All my life, until that moment, just a few months ago, I was invested in the idea that God is a god of order and that to have order, we have to have hierarchies … people have to be over other people. It was during that talk, that the whole story of the Bible changed before my very eyes and instead of a story about a God who is arranging people into little roles to play, it was us that came up with hierarchies. It was us that started sorting ourselves into valuable and less valuable, strong and not strong, sissies and heroes, logical and emotional, life-giving and prone to violence. That was never God’s dream for us. We took the curse and made it a prescription.  


And that is why all day, every day we “should” on ourselves, we rank ourselves against who is better than us by whatever we value at that time. I procrastinated on this sermon as long as I could, loathing myself for not knowing more, reading more, being more studious, listening to more podcasts, becoming more expert. Lying awake in the middle of the night more and more I think I shouldn’t be a pastor. It’s a joke to think of myself as someone with anything to offer. You only ordained me to be nice. I am not as good as a man. I don’t have real leadership skills or organization ability. I wish I had fought back. I wish I had taken Greek. I wish I had gone to seminary. I wish I knew what a female pastor looked like. I wish I was an academic, a scholar. I wish I had something else to offer. I want to run away. I want to quit.  

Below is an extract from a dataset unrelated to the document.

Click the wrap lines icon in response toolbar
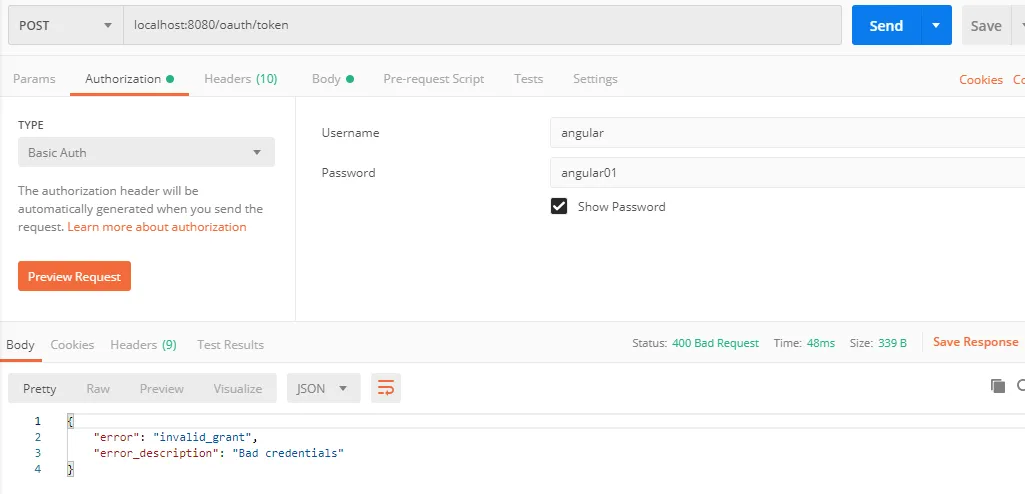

But. I am holding up half the sky with the women of the world. 


I and the other women who have fallen into what my friend Monica calls, “The trance of unworthiness.” We may be asleep to how our voices should be heard by the whole church. But we know suffering. We know service. We know love. We know sacrifice. We know perseverance. We know silence. We know injustice. And … therefore … we know God. We know the God who sees. 


God is not male or female. These gender roles are no good for us. Not for men, not for women, not for non-binary people, who may just be able to show us the way out of this nonsense, and finally, not good for children. And so, as we move forward, we get to decide what to do with the patriarchy. Smash the Patriarchy. Flatten the Patriarchy. Ignore the Patriarchy. Unmask the Patriarchy. Whatever it looks like for you. You fill in the blank. 



To close, on this day of Mothers, I want to quote Mother Theresa, “And so, my prayer for you is that truth will bring prayer in our homes, and from the foot of prayer will be that we believe that in the poor it is Christ. And we will really believe, we will begin to love. And we will love naturally, we will try to do something. First in our own home, next door neighbor in the country we live, in the whole world.”